Mardi
dernier, le Parquet de Paris décidait de former un pourvoi en cassation
contre l'arrêt rendu par la cour d'appel
de Paris, qui avait reconnu comme parents un couple, Sylvie et
Dominique, ayant eu recours à une mère porteuse américaine pour donner
naissance à des jumelles (cf
Synthèse de presse du lundi 5/11/07).
Dans son arrêt, la cour concluait que "la non transcription des actes
de naissance aurait des conséquences contraires à l'intérêt supérieur
des enfants qui, au regard du droit français, se verraient priver
d'actes d'état civil indiquant leur lien de filiation, y compris à
l'égard de leur père biologique".
La justice a donc pris en compte
l'intérêt des enfants, comme le préconisait le Comité consultatif
national d'éthique (CCNE), en janvier 2006. Le professeur Claude Sureau
, membre du CCNE estime que "c'est une bonne chose pour les fillettes
mais, pour autant, on ne peut pas s'attendre à un renversement de
jurisprudence". Pour lui, le pourvoi en cassation ne devrait pas
déroger à la jurisprudence.
Claude Sureau distingue
plusieurs situations de gestation pour autrui et estime que, dans
certains car, elle pourrait être envisagée, pour l'intérêt de l'enfant.
Pour le Pr Israël Nisand,
gynécologue-obstétricien au CHU de Strasbourg, "rester sur la ligne
actuelle qui interdit tout ne colle pas avec ma vision d'une démocratie
moderne.
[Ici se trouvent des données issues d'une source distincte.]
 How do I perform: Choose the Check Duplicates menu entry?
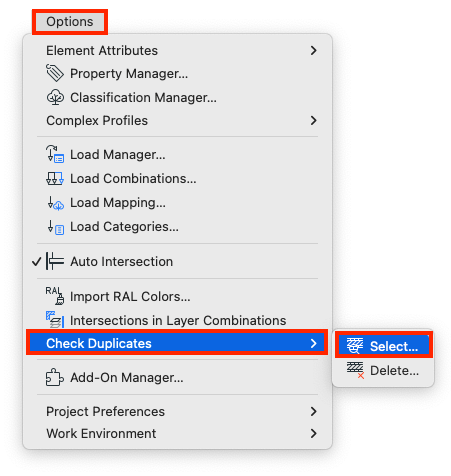[177, 343]
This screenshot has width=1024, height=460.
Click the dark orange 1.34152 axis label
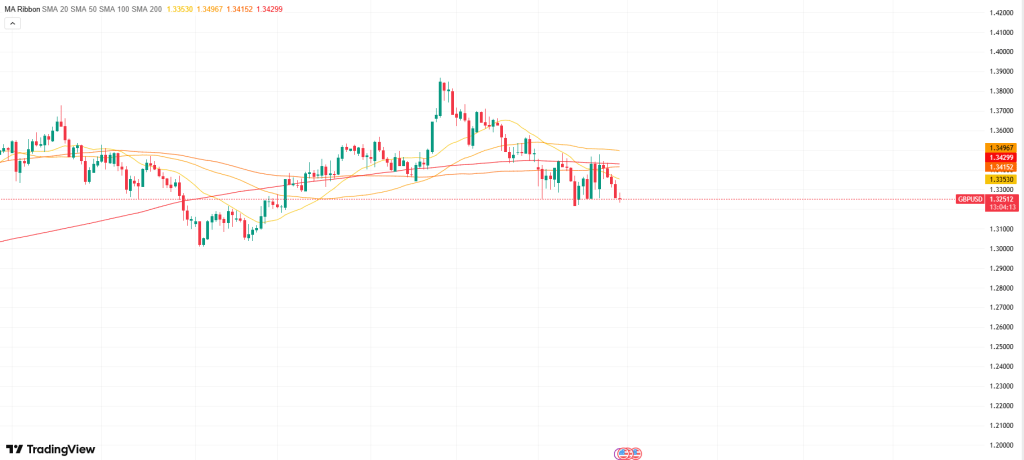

Il faut s'occuper des enjeux éthiques, bien sûr, mais rien
n'empêche de pouvoir agir au cas par cas, comme ce qui est d'ailleurs
fait actuellement pour les avortements d'enfants malformés".
En 2006, le CCNE estimait que
la légalisation des mères porteuses dans plusieurs pays étrangers
"justifiaient la poursuite de la réflexion dans notre pays". Enfin,
pour Laure Camborieux, présidente de l'association Maïa, qui milite pour
la légalisation de la gestation pour autrui, cette légalisation
permettrait d'encadrer une pratique aujourd'hui clandestine.